‘Before long every paper in the country was running my local front page story’
Brighton Argus reporter Connor Stringer tells how he scooped the nationals with his exclusive on how the Green leader of his local council flew to COP26 the same day he criticised the government over climate change…
It has just gone 4 pm on a dark Monday evening and the notorious, repetitive chime of an incoming email has disturbed me from making my fourth cup of coffee of the day.
It’s a 200-word apology from the Green leader of Brighton and Hove City Council, admitting he had flown to COP26, on the same day he criticised the government for a “lack of action” over climate change.
Proof that your journalistic hunch is often your most reliable source.
Labelled a ‘union jackass’, the email sparked the beginning of an intense week of scrutiny, that saw Phelim Mac Cafferty face calls to resign as he made national headlines for his blatant hypocrisy.
However, this story began two days before as I scrolled through Twitter enjoying a rare weekend’s break from a series of investigations.
In a typical case of virtual signalling that we’ve become accustomed to with politicians, Mac Cafferty shared several pictures of him himself taking part in the huge COP26 march in Glasgow.
‘Interesting’, I thought — ‘how did he get there?’
A quick email to the council press office began the process of what would become a major national story.
When I got the statement I urgently called my editors to share the news, that the leader of the green council had indeed flown 460 miles to Glasgow for a climate convention.
Shocked and dumbfounded by the level of hypocrisy, we began writing the exclusive while hoping the same apology had not been circulated elsewhere.
It hadn’t and we splashed on the blunder the next day, revealing the scale of the mistake after discovering he had made a speech on the importance of cutting carbon emissions the very next day.
Immediately, the story began to pick up national attention.
First by Guido Fawkes, then by The Telegraph, who featured the story top of the website for most of the afternoon.
Before long, every paper in the country was running it.

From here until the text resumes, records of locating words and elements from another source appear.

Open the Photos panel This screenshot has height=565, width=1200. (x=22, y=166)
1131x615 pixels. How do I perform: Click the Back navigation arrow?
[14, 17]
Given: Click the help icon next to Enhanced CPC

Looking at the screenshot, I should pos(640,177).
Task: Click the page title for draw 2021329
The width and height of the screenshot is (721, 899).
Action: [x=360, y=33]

Including the Daily Star, who splashed on a rather comical front page the following day.
Piers Morgan even weighed in, labelling the council leader an ‘eco-hypocrite while praising the scoop.
This is exactly the kind of story that fuels my burning passion to hold power to account and emphasises the importance of regional journalists scrutinising political leaders.

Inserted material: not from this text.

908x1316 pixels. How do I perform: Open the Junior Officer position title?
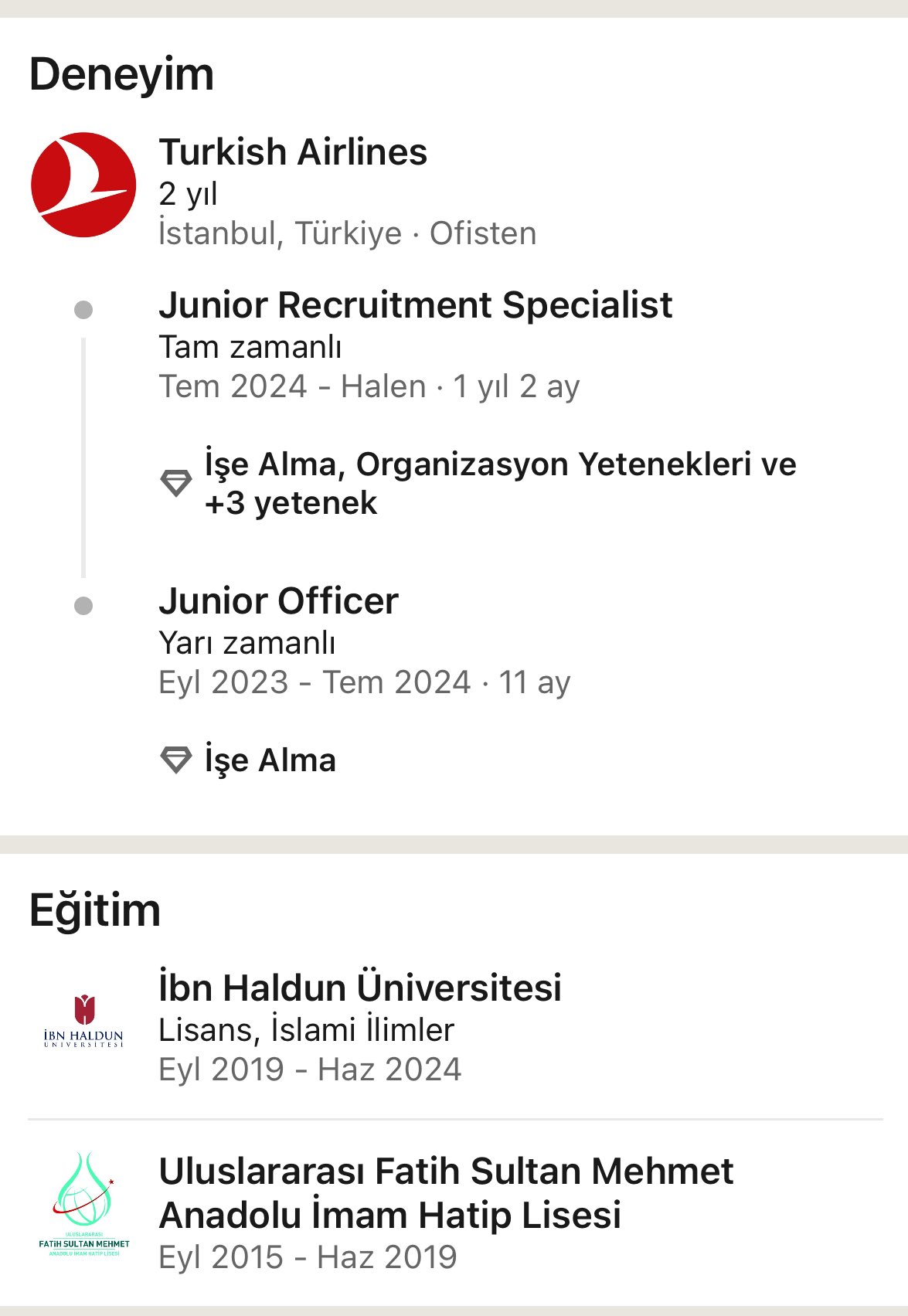pos(278,600)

Our polarised politics has seen a rise in corrupt, hypocritical and unethical decision making from MPs and leaders across the country.
For too long, this mindset has been accepted and has often gone without public scrutiny.

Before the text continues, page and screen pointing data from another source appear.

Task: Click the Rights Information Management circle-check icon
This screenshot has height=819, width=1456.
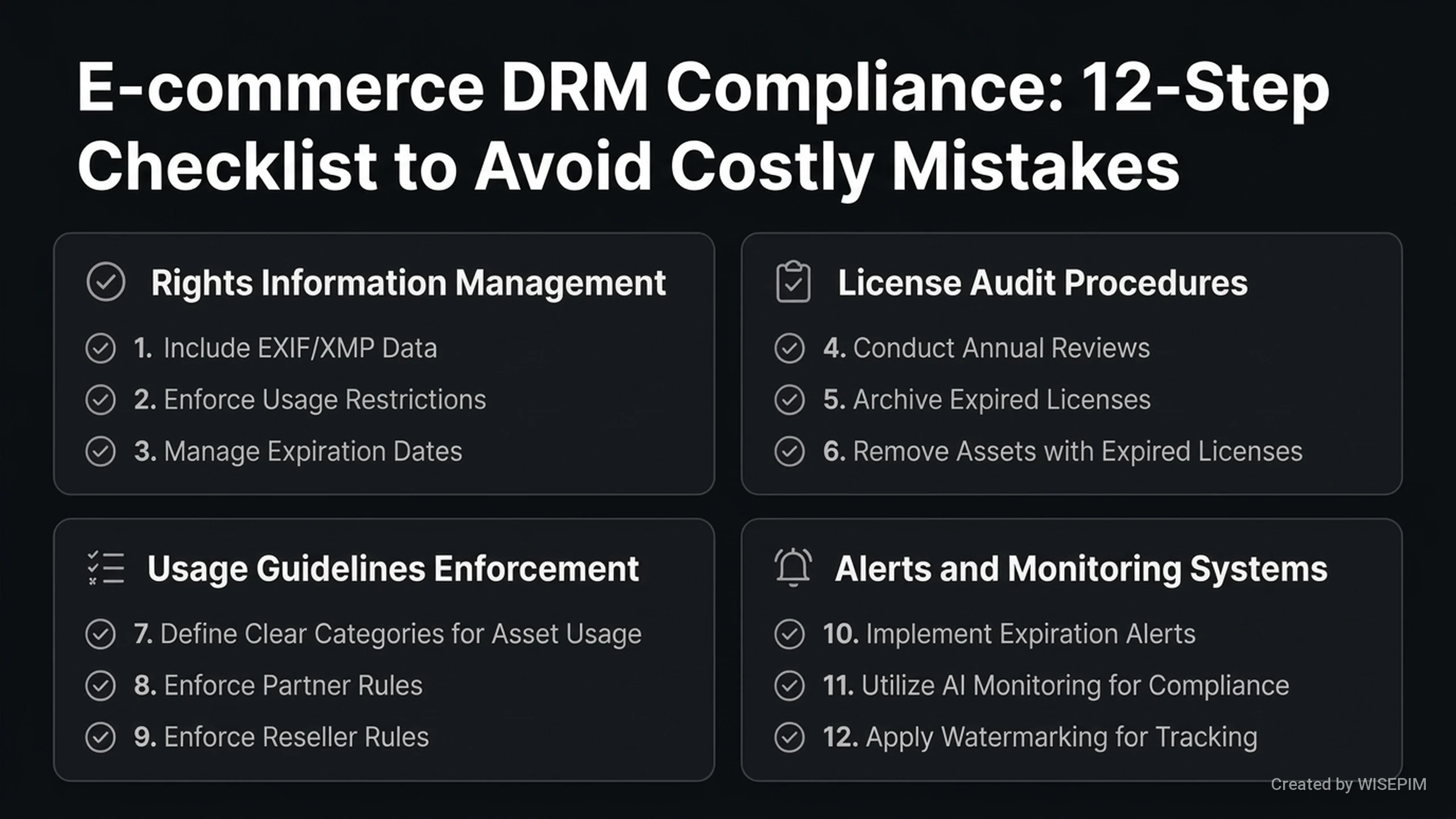Action: pos(106,282)
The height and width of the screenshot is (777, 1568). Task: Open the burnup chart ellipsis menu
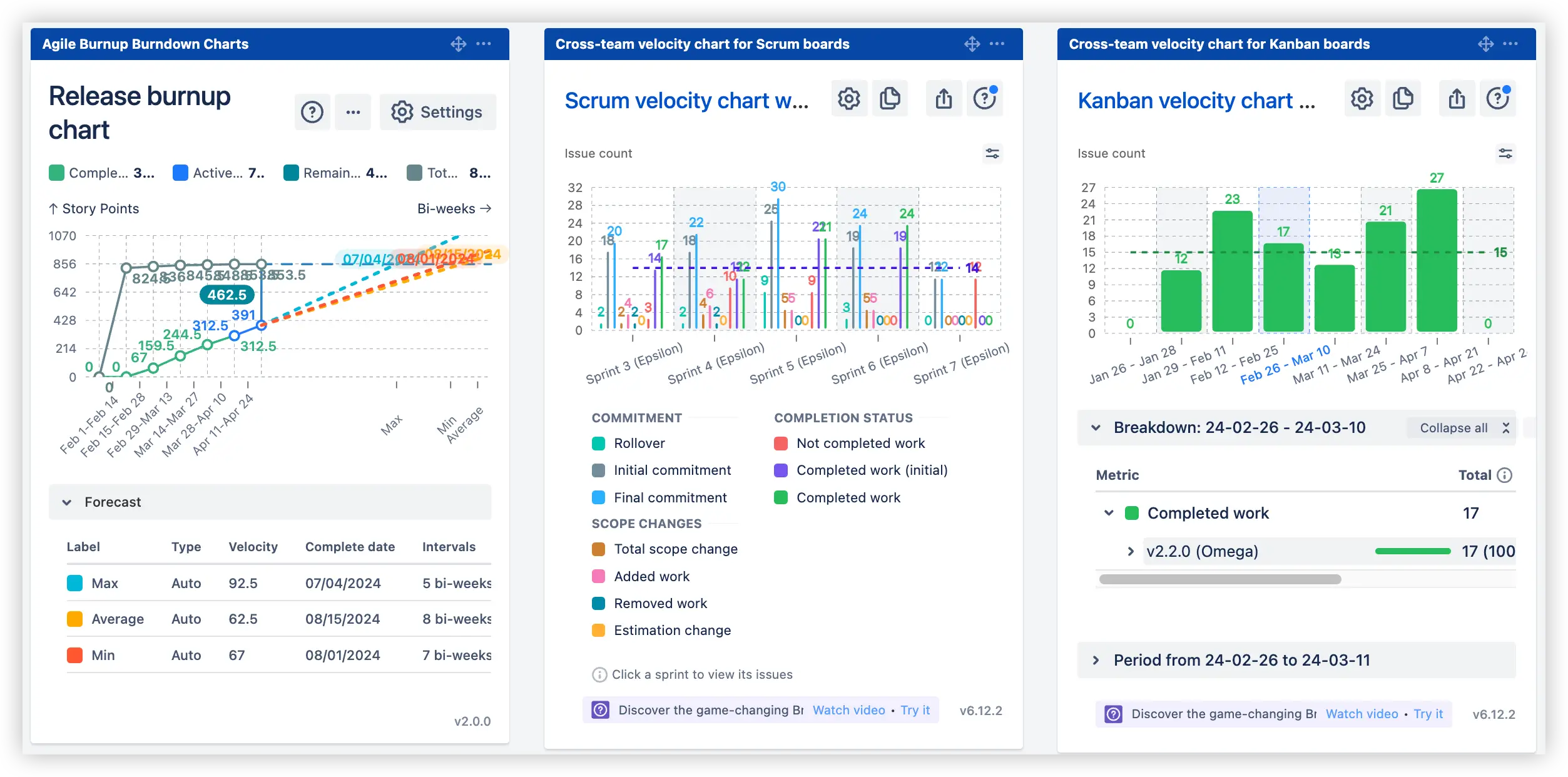click(353, 112)
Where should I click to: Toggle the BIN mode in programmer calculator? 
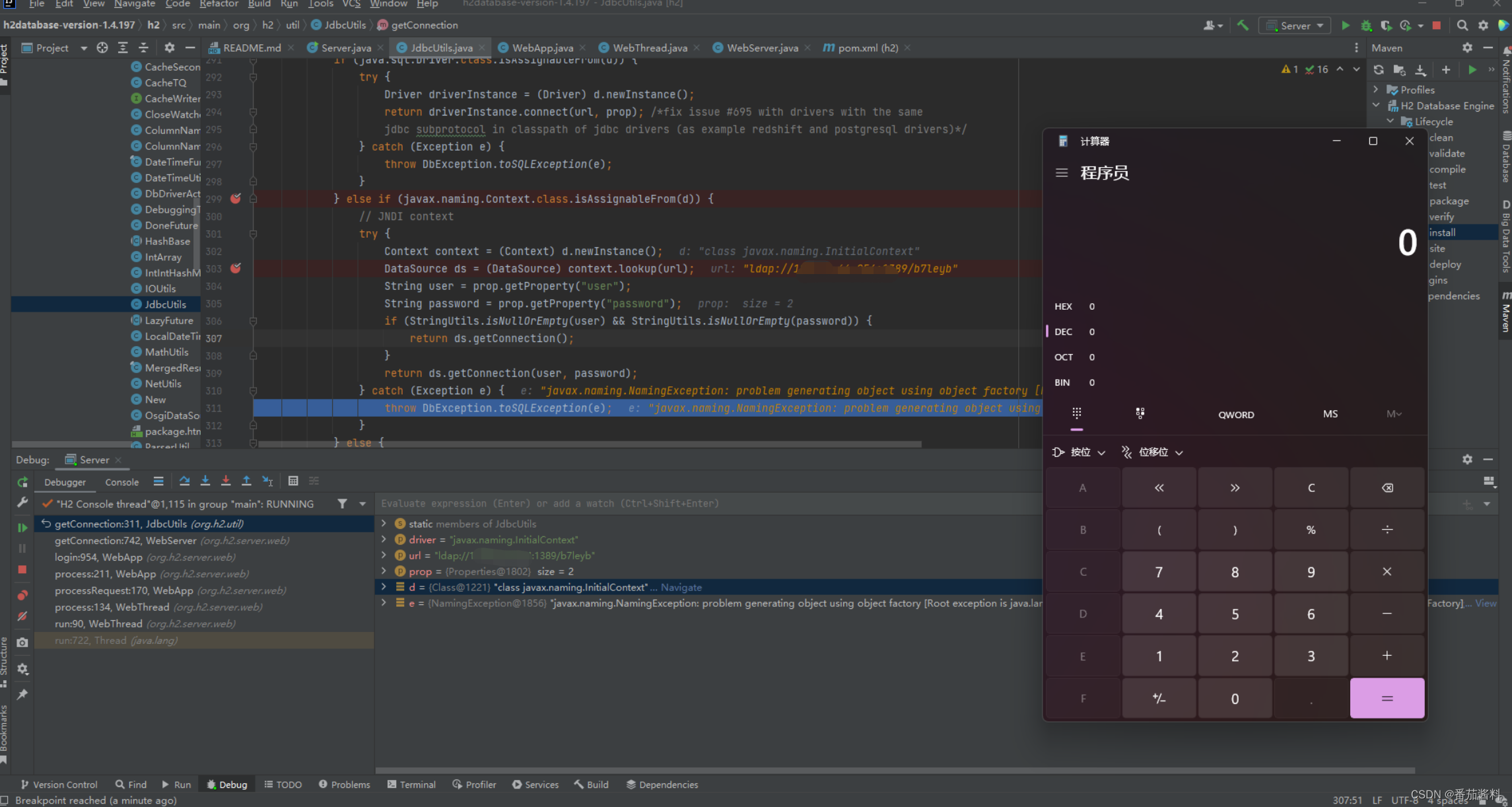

It is our role as journalists, up and down the country, to ensure these political leaders do not abuse their privileged position of power and above all — call them out for when they do.
Four days after his apology, Phelim Mac Cafferty announced he would not be stepping down as leader despite mounting pressure for him to resign.
The Argus will continue to scrutinise and celebrate the work of all politicians in the county.